Okay, my news sense isn't always infallible. Sometimes I think I'm on to something big, and it fizzles.
Such is the case with the Microsoft annual meeting held yesterday. There were two shareholder resolutions, and I discussed them in Monday's entry. There's really nothing to say about yesterday's meeting, though, except that all members of the board of directors were re-elected and, as the company management had recommended, both resolutions went down to defeat.
Sometimes I sense a story in the world of academic in-fighting, too. This can work out, but might not.
On Friday, I wrote a story for HedgeWorld (my dayjob) about such an academic dispute, in the world of quantitative finance. I over-state the degree to which I understand such things when I write of them, but hey -- I did take a course in calculus once.
The underlying conflict is between Nassim Taleb and the remaining authors of the famous/infamous Black-Scholes articles concerning the pricing of stock options. Fischer Black, alas, is deceased. The other namesake of the formula, Myron Scholes, is very much alive, as is Robert Merton.
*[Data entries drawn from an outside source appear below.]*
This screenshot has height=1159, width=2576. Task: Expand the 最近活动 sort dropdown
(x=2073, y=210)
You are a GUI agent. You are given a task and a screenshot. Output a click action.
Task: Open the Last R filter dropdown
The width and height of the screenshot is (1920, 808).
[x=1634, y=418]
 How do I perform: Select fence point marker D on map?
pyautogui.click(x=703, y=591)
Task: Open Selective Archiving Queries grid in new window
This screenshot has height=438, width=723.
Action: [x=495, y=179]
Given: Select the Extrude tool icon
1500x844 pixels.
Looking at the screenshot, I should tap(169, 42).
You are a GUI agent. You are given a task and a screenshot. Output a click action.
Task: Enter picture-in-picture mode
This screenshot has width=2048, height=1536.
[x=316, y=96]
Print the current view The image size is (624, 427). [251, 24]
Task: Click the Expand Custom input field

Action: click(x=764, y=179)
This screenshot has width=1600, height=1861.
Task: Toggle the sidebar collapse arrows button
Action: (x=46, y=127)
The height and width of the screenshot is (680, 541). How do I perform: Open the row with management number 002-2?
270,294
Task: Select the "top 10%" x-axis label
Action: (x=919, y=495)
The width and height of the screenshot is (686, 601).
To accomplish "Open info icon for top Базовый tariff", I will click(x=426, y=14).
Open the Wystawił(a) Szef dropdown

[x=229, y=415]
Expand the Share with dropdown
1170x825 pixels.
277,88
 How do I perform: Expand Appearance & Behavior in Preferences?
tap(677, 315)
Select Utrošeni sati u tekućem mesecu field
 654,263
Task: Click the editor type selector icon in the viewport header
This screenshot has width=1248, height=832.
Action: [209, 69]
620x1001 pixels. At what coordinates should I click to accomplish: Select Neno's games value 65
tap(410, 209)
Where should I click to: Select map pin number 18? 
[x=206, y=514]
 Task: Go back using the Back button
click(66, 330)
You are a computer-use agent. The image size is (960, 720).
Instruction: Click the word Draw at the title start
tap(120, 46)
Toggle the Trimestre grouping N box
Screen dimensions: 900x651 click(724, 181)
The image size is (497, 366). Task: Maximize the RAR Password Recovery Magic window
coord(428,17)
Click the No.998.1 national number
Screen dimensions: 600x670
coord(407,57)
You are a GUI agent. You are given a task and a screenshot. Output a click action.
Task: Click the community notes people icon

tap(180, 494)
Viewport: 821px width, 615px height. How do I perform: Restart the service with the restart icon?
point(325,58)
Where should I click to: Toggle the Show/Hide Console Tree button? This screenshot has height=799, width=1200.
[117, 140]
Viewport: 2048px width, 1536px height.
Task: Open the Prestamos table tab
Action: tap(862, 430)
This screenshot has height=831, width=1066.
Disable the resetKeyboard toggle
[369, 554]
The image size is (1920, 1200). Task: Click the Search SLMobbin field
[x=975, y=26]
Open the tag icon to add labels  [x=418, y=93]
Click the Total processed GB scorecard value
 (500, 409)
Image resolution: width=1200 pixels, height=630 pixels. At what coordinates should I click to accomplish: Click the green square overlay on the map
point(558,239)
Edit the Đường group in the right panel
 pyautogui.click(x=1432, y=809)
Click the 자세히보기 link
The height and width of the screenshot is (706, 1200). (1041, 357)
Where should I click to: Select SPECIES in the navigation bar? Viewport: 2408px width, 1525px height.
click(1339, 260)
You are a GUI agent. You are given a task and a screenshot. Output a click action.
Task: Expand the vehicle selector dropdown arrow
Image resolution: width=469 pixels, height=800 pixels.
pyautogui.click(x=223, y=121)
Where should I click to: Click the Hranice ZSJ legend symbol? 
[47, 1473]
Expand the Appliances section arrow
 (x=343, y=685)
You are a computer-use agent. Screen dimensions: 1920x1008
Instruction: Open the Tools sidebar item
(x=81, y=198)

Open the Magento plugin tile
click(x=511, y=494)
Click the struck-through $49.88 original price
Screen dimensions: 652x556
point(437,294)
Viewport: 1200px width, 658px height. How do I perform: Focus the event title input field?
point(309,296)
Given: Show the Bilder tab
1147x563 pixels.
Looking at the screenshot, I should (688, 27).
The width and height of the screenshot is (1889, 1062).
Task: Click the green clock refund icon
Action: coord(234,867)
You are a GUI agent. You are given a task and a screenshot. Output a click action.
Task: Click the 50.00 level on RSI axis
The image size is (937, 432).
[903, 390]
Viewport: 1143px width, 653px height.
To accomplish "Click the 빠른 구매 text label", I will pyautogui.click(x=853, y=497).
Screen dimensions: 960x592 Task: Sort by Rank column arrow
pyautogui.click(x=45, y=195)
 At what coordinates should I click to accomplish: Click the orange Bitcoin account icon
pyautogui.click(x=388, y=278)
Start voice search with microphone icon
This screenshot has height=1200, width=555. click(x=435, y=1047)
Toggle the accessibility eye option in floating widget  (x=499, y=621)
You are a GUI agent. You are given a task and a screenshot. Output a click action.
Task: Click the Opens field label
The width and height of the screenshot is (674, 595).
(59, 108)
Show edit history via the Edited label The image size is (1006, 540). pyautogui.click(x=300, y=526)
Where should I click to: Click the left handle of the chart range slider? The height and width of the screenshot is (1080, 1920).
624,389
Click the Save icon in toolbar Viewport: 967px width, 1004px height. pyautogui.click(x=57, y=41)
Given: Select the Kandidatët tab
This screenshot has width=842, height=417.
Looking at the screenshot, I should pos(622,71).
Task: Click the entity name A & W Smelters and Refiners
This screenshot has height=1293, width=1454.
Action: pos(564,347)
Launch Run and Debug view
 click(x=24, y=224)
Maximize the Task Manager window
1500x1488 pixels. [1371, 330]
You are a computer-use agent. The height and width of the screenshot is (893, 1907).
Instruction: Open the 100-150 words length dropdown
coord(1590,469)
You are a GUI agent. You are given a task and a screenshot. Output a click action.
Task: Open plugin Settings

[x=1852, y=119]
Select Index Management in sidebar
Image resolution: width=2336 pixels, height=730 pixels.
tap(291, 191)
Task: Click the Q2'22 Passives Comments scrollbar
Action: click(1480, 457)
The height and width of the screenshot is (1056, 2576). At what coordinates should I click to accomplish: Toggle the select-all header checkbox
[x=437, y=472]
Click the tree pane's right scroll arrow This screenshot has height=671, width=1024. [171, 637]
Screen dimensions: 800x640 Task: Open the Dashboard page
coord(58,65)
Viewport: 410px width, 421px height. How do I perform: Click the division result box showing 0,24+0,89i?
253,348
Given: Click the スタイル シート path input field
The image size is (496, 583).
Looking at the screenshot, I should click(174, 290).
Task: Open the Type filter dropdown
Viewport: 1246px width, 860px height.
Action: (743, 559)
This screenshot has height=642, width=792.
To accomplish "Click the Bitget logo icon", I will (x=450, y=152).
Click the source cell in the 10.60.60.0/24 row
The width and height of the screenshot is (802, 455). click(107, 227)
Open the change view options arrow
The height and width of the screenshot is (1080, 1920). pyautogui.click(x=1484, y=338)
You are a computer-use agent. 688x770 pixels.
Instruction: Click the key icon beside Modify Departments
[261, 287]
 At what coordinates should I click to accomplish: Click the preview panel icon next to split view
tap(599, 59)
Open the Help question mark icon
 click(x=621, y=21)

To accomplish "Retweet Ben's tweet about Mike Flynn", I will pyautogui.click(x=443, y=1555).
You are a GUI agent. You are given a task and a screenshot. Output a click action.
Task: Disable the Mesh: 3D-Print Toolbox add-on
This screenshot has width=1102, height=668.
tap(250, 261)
Both Scholes and Merton won a Nobel Prize for their work on Black-Scholes, sometimes more generously called Black-Scholes-Merton. But Nassin Taleb, the author of a couple of widely-read books on risk and its management, says that the formula in the form they offered it, doesn't work very well. Options traders don't use it. Further, he says, it wasn't original enough with them to have their names on it, so it should be called Bachelier-Thorp if referenced any more at al.
I thought this was a big story. I did the usual consacientious reporterly work, wrote up various views of Black-Scholes on the one hand and Taleb's challenge on the other, and my editors posted the result at HedgeWorld.
One of the responses I've had since then has been to the effect that it isn't really newsworthy. Some bitter second-rate fellow envies the Nobel Prize winners and is trying to tear them down: why is that a story? one reader asked me.
All I could say is that arguing over what is newsworthy and what isn't is a mugs game, and I declined to get involved in it. She might be right, and Taleb might simply disappear.
Or, this might be the start of something big, and my readers would have heard of it early on. Damned if I know which is the case.